> WHAT IS BEING ASKED: Below are the entries; give again exactly the lines from the one mentioning "[Diese Bewertung war hilfreich, noch" through the one mentioning "EU 44 (172, 596)", inclusive.

Stored entries:
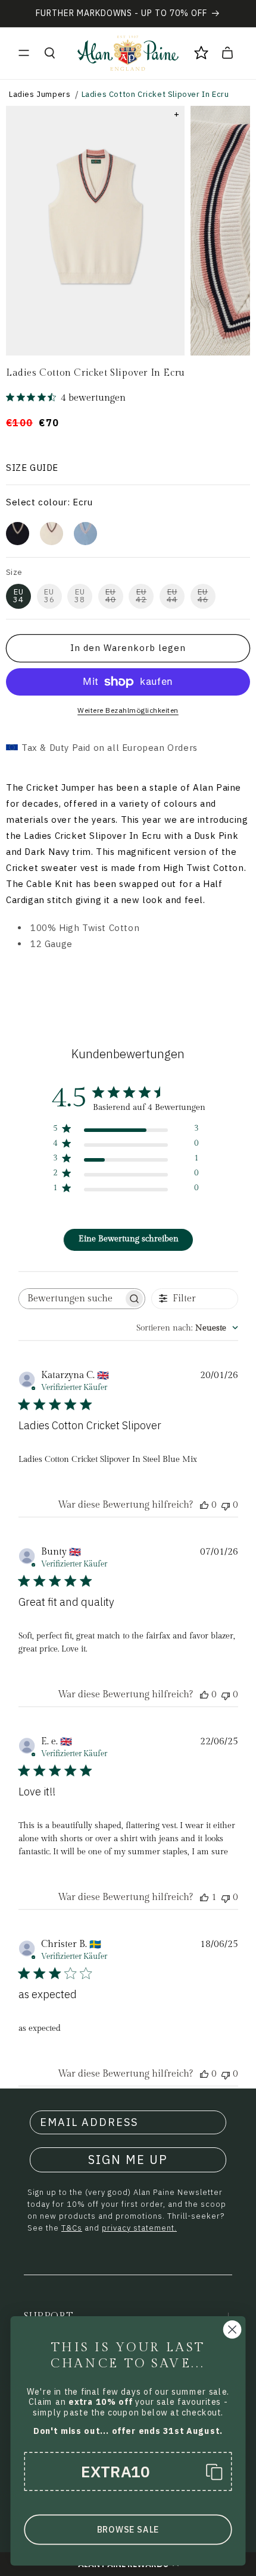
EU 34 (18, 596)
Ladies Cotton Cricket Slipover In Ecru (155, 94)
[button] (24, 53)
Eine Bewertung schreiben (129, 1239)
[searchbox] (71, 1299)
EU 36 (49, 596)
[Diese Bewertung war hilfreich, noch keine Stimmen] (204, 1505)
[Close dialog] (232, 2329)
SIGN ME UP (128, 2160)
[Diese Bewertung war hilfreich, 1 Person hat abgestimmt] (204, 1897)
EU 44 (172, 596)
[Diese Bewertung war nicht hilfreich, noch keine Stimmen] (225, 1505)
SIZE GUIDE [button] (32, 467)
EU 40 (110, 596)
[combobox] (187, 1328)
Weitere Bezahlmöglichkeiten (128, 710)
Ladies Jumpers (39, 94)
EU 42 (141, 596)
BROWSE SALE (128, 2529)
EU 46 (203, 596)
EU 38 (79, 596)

> TASK OUTPUT:
[Diese Bewertung war hilfreich, noch keine Stimmen] (204, 1505)
[Close dialog] (232, 2329)
SIGN ME UP (128, 2160)
[Diese Bewertung war hilfreich, 1 Person hat abgestimmt] (204, 1897)
EU 44 (172, 596)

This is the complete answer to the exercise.